Nelson Piquet ist noch immer sehr wütend auf seinen Ex-Teamchef Flavio Briatore

Formel 1 2009

— 13.08.2009

Piquet: Neue Kritik an Briatore

Nach dem Großen Preis von Ungarn erhielt Nelson Piquet von Renault den Laufpass - Enttäuschung über das Verhalten von Manager Flavio Briatore

Die Formel-1-Karriere von Nelson Piquet ist vorerst vorbei. Der brasilianische Rennfahrer durfte eineinhalb Jahre an der Seite von Doppelweltmeister Fernando Alonso ins Lenkrad greifen, ehe Renault den früheren GP2-Fahrer zur Saisonmitte vor die Tür setzte. Doch Piquets Groll richtet sich vor allem gegen Flavio Briatore, Manager und Renault-Teamchef in Personalunion.
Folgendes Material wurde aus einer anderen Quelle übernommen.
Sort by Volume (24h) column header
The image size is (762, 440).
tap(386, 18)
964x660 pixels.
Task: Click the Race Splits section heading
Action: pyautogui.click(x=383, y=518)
"In seinen Augen ist ein Manager eine Person, die sich 20 Prozent vom Verdienst eines Fahrers krallen kann", so Piquet gegenüber 'SporTV'. "Wir denken dagegen, dass ein Manager sein Möglichstes versuchen sollte, um einen guten Vertrag zu erzielen. Flavio wollte niemals die Aufgabe übernehmen, ein Formel-1-Cockpit für mich zu finden - und das wird er auch nicht probieren."
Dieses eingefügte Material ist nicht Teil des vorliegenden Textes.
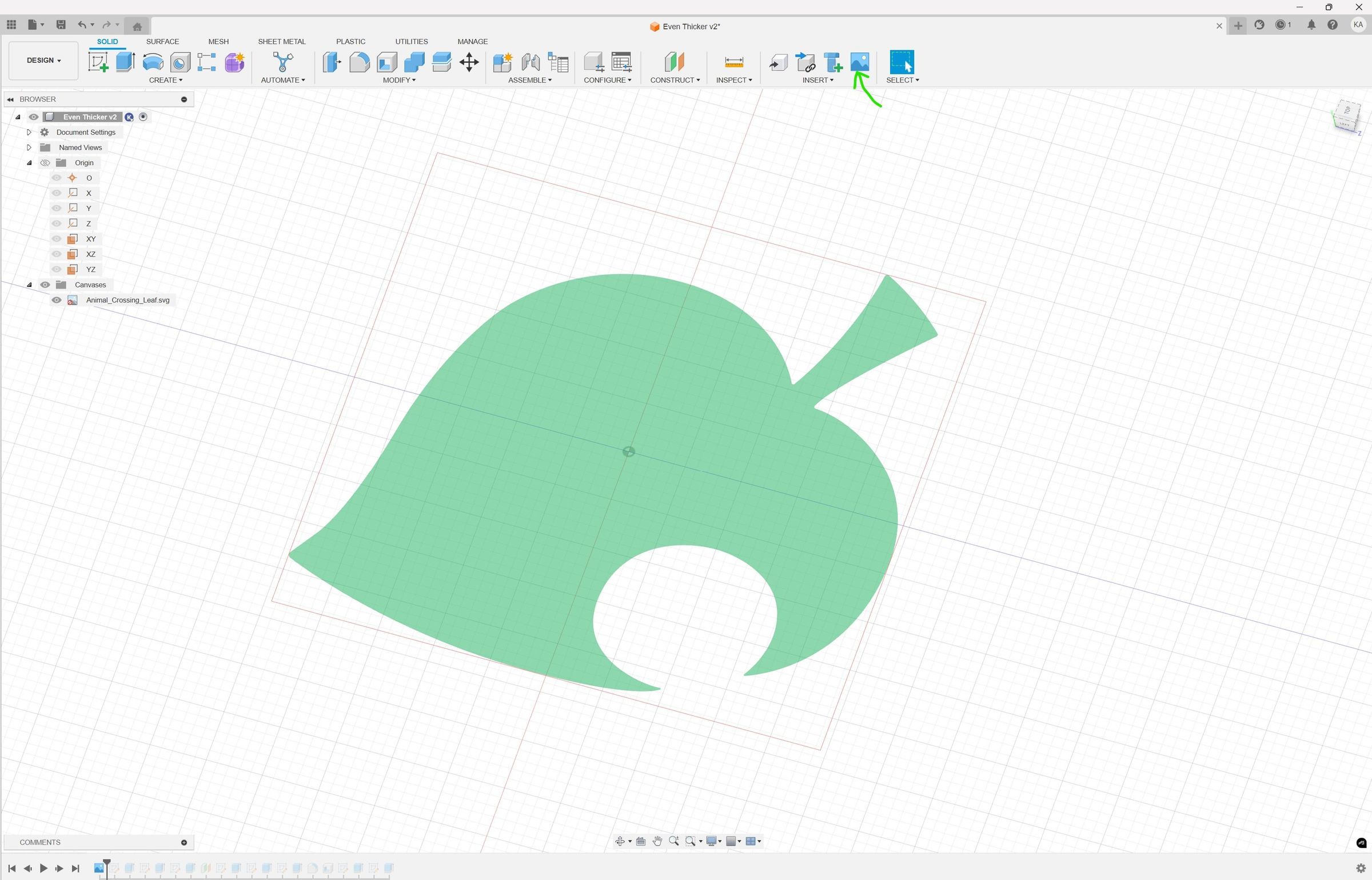Select the New Component tool
Image resolution: width=1372 pixels, height=880 pixels.
(502, 63)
Dementsprechend muss Piquet selbst aktiv werden und gemeinsam mit Vater Nelson an seiner Zukunft basteln, will er weiter in der Formel 1 unterwegs sein. Er habe schon erste Gespräche mit den Teams geführt, die im kommenden Jahr zum Starterfeld hinzustoßen werden, sagt Piquet. Von einem Vertragsabschluss sei er im Augenblick allerdings noch weit entfernt.

Größer geworden ist indes auch die Kluft zwischen Familie Piquet und Manager Briatore, den der Youngster vor kurzem als seinen "Henker" betitelte und in einem umfangreichen Statement Stellung zu seinem Rauswurf nahm. Wer das nun vakante Renault-Cockpit einnehmen wird, steht nach wie vor noch nicht fest. GP2-Fahrer Romain Grosjean gilt allerdings als Favorit auf diesen Platz.